(Pixel coordinate grounding data)

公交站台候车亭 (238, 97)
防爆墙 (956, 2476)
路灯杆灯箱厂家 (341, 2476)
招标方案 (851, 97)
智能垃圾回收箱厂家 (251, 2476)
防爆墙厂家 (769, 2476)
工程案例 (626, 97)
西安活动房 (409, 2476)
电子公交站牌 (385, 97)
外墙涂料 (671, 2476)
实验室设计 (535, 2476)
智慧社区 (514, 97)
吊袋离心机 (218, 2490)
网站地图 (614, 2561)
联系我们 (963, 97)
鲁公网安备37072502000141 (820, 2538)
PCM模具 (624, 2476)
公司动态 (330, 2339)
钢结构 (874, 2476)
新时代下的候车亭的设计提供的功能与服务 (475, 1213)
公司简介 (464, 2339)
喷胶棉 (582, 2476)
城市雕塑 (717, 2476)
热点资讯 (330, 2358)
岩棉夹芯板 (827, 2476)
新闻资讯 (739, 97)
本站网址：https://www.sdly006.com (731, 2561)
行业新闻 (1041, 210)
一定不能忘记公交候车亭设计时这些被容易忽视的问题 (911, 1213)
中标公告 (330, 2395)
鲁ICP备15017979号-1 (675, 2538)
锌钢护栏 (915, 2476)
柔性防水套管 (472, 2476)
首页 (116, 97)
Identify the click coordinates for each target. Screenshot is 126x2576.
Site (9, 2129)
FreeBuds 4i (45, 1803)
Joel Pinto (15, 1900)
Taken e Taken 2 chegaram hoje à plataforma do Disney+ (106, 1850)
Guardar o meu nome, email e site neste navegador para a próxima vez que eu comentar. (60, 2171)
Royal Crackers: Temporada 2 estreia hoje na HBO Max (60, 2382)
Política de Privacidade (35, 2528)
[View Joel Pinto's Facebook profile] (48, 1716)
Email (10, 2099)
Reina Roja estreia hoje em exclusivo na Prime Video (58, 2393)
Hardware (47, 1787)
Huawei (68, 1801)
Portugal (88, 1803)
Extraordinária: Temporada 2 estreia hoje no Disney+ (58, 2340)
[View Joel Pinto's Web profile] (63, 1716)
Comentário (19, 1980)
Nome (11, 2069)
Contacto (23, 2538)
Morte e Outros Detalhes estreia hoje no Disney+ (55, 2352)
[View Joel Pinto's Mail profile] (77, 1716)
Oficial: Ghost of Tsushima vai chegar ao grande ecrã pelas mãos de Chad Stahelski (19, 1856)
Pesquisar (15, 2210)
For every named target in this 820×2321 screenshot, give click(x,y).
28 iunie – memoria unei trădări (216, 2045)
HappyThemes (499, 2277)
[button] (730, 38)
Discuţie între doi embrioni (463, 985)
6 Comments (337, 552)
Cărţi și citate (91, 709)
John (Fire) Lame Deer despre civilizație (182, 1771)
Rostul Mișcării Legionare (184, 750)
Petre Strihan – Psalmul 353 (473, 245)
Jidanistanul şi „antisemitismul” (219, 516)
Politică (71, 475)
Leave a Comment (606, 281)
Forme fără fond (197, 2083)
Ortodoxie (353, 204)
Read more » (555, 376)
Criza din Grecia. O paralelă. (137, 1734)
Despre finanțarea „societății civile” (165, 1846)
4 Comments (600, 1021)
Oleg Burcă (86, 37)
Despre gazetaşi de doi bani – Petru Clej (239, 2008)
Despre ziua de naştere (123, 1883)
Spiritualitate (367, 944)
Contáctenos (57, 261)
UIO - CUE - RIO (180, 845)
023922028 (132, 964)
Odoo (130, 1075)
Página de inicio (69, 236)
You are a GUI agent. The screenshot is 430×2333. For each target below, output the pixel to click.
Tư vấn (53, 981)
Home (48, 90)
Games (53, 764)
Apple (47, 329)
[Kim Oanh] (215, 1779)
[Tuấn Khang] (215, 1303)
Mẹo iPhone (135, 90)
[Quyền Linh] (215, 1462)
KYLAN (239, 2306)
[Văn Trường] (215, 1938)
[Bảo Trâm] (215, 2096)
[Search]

TASK STATEMENT: Your task is to reproduce each entry exactly.

SOLUTION FOR THIS PROBLEM:
公交站台候车亭 (238, 97)
防爆墙 (956, 2476)
路灯杆灯箱厂家 (341, 2476)
招标方案 (851, 97)
智能垃圾回收箱厂家 (251, 2476)
防爆墙厂家 (769, 2476)
工程案例 (626, 97)
西安活动房 (409, 2476)
电子公交站牌 (385, 97)
外墙涂料 (671, 2476)
实验室设计 (535, 2476)
智慧社区 (514, 97)
吊袋离心机 (218, 2490)
网站地图 (614, 2561)
联系我们 (963, 97)
鲁公网安备37072502000141 (820, 2538)
PCM模具 (624, 2476)
公司动态 (330, 2339)
钢结构 (874, 2476)
新时代下的候车亭的设计提供的功能与服务 (475, 1213)
公司简介 (464, 2339)
喷胶棉 (582, 2476)
城市雕塑 (717, 2476)
热点资讯 (330, 2358)
岩棉夹芯板 (827, 2476)
新闻资讯 (739, 97)
本站网址：https://www.sdly006.com (731, 2561)
行业新闻 (1041, 210)
一定不能忘记公交候车亭设计时这些被容易忽视的问题 (911, 1213)
中标公告 (330, 2395)
鲁ICP备15017979号-1 (675, 2538)
锌钢护栏 (915, 2476)
柔性防水套管 (472, 2476)
首页 (116, 97)
Identify the click coordinates for each target. Screenshot is 126x2576.
Site (9, 2129)
FreeBuds 4i (45, 1803)
Joel Pinto (15, 1900)
Taken e Taken 2 chegaram hoje à plataforma do Disney+ (106, 1850)
Guardar o meu nome, email e site neste navegador para a próxima vez que eu comentar. (60, 2171)
Royal Crackers: Temporada 2 estreia hoje na HBO Max (60, 2382)
Política de Privacidade (35, 2528)
[View Joel Pinto's Facebook profile] (48, 1716)
Email (10, 2099)
Reina Roja estreia hoje em exclusivo na Prime Video (58, 2393)
Hardware (47, 1787)
Huawei (68, 1801)
Portugal (88, 1803)
Extraordinária: Temporada 2 estreia hoje no Disney+ (58, 2340)
[View Joel Pinto's Web profile] (63, 1716)
Comentário (19, 1980)
Nome (11, 2069)
Contacto (23, 2538)
Morte e Outros Detalhes estreia hoje no Disney+ (55, 2352)
[View Joel Pinto's Mail profile] (77, 1716)
Oficial: Ghost of Tsushima vai chegar ao grande ecrã pelas mãos de Chad Stahelski (19, 1856)
Pesquisar (15, 2210)
For every named target in this 820×2321 screenshot, give click(x,y).
28 iunie – memoria unei trădări (216, 2045)
HappyThemes (499, 2277)
[button] (730, 38)
Discuţie între doi embrioni (463, 985)
6 Comments (337, 552)
Cărţi și citate (91, 709)
John (Fire) Lame Deer despre civilizație (182, 1771)
Rostul Mișcării Legionare (184, 750)
Petre Strihan – Psalmul 353 (473, 245)
Jidanistanul şi „antisemitismul” (219, 516)
Politică (71, 475)
Leave a Comment (606, 281)
Forme fără fond (197, 2083)
Ortodoxie (353, 204)
Read more » (555, 376)
Criza din Grecia. O paralelă. (137, 1734)
Despre finanțarea „societății civile” (165, 1846)
4 Comments (600, 1021)
Oleg Burcă (86, 37)
Despre gazetaşi de doi bani – Petru Clej (239, 2008)
Despre ziua de naştere (123, 1883)
Spiritualitate (367, 944)
Contáctenos (57, 261)
UIO - CUE - RIO (180, 845)
023922028 (132, 964)
Odoo (130, 1075)
Página de inicio (69, 236)
You are a GUI agent. The screenshot is 430×2333. For each target below, output the pixel to click.
Tư vấn (53, 981)
Home (48, 90)
Games (53, 764)
Apple (47, 329)
[Kim Oanh] (215, 1779)
[Tuấn Khang] (215, 1303)
Mẹo iPhone (135, 90)
[Quyền Linh] (215, 1462)
KYLAN (239, 2306)
[Văn Trường] (215, 1938)
[Bảo Trâm] (215, 2096)
[Search]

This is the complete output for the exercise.